Data section »

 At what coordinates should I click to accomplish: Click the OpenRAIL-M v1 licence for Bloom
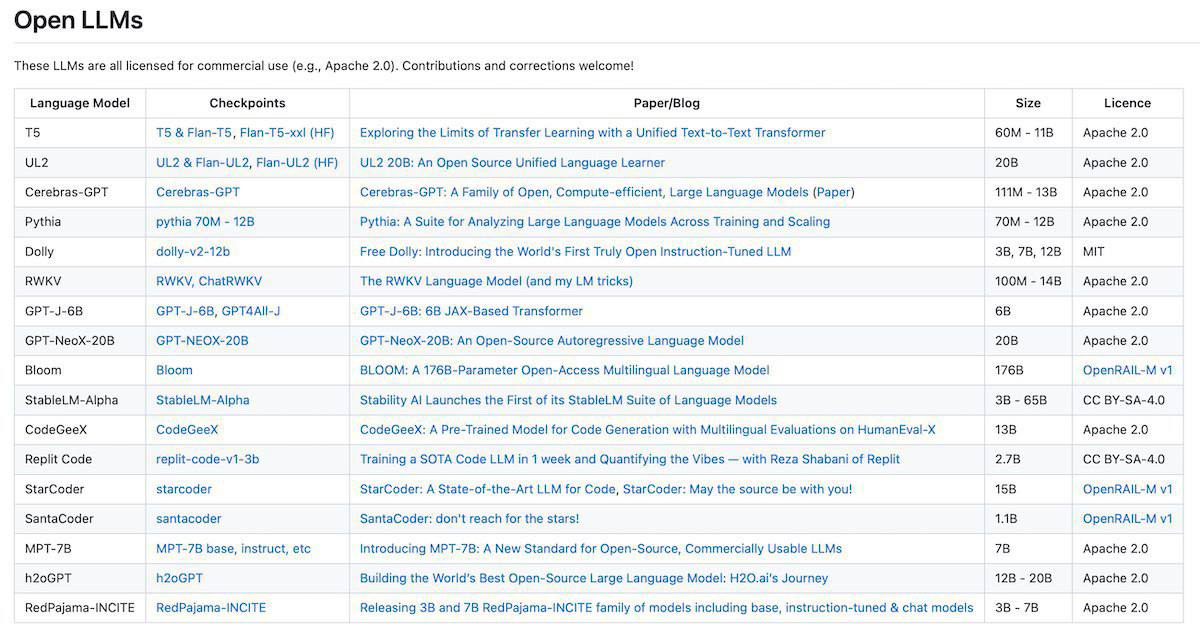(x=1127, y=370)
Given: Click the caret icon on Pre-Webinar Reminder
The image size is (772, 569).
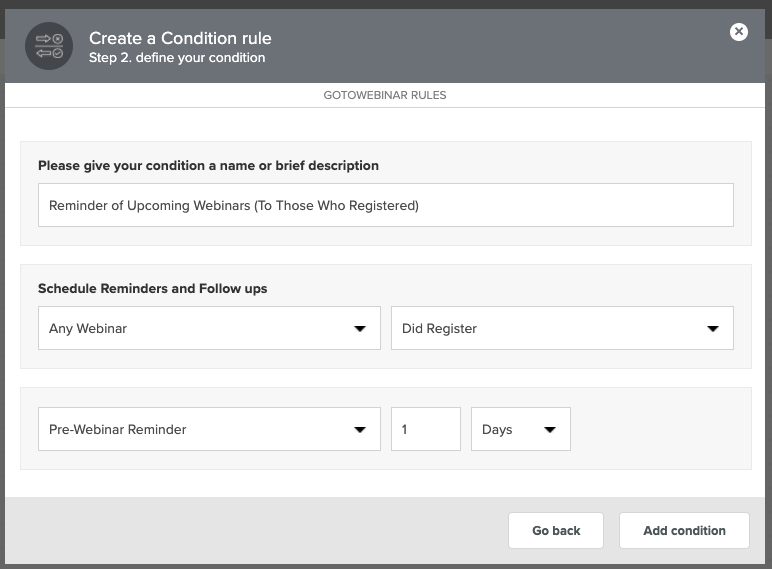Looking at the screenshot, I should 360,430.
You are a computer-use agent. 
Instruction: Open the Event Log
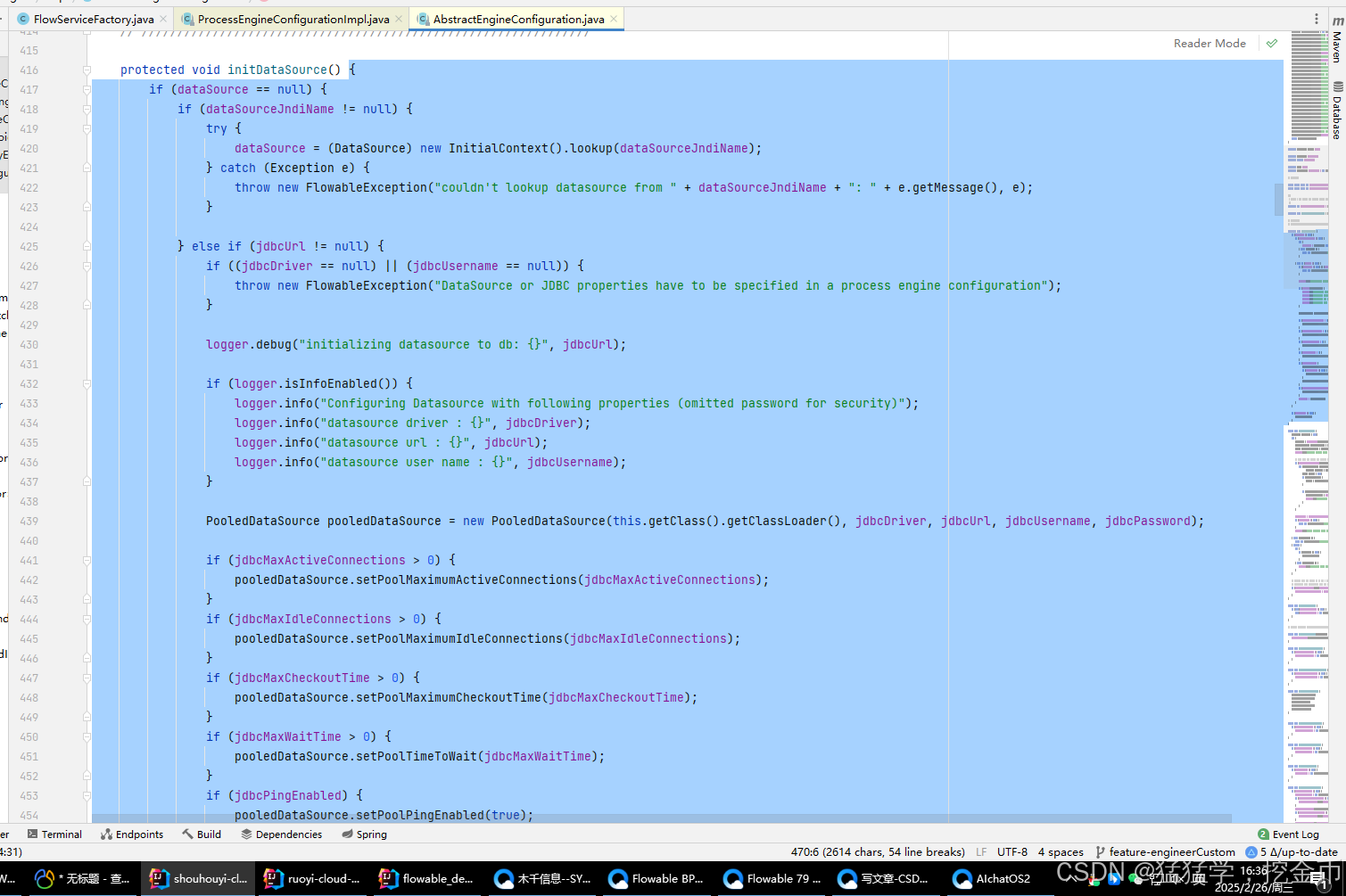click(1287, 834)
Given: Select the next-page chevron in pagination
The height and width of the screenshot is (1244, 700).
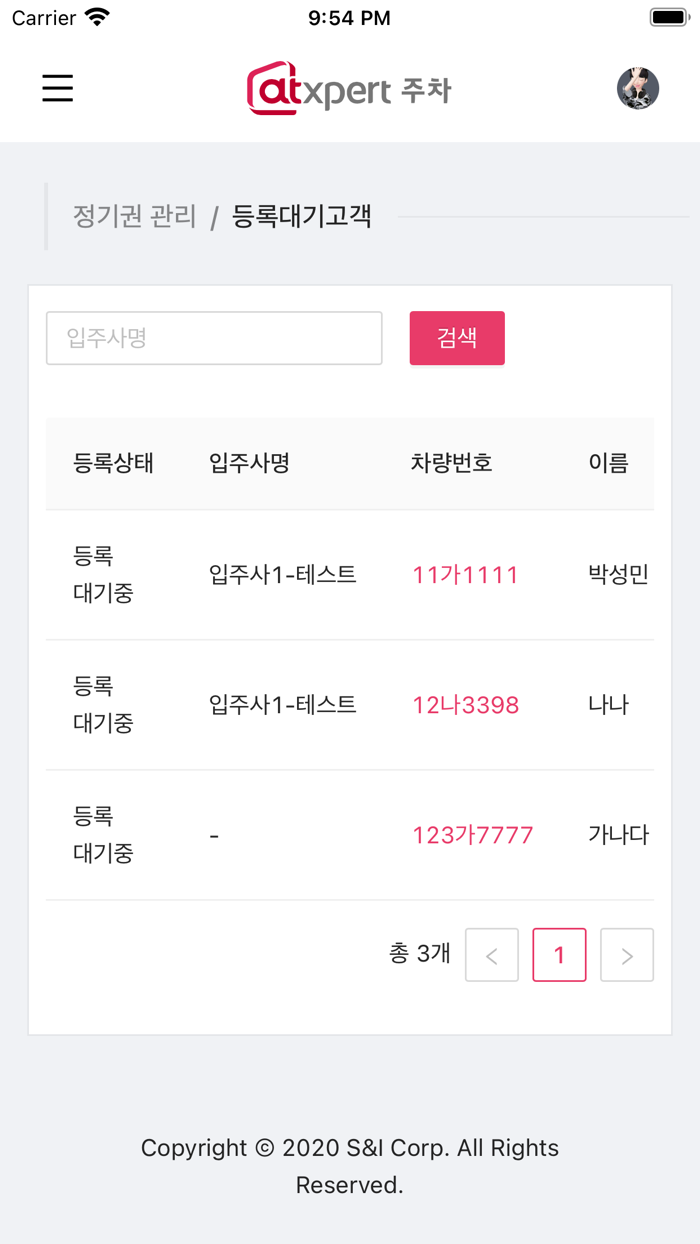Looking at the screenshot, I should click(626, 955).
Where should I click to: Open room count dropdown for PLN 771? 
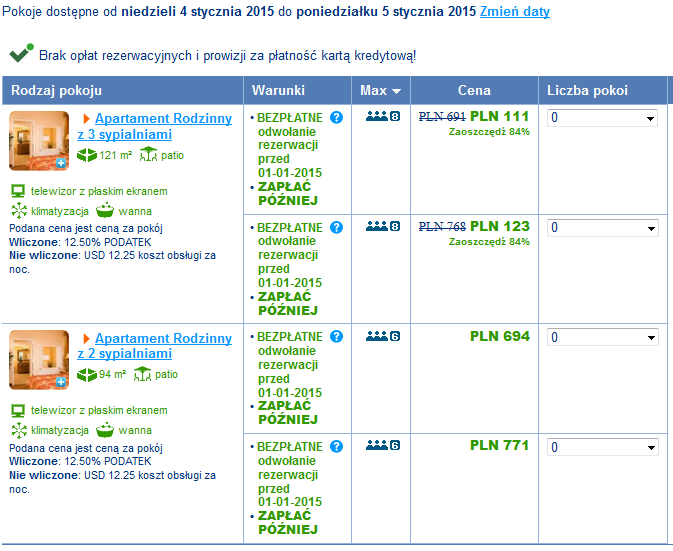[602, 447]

Exercise instructions »
Take the entries shown above and quote them verbatim, passing over the pictures.

Exercise answer »
 At what coordinates should I click to accomplish: Click the OpenRAIL-M v1 licence for Bloom
(x=1127, y=370)
Given: Click the caret icon on Pre-Webinar Reminder
The image size is (772, 569).
Looking at the screenshot, I should 360,430.
You are a computer-use agent. 
Instruction: Open the Event Log
click(1287, 834)
Given: Select the next-page chevron in pagination
The height and width of the screenshot is (1244, 700).
Looking at the screenshot, I should click(626, 955).
Where should I click to: Open room count dropdown for PLN 771? 
[602, 447]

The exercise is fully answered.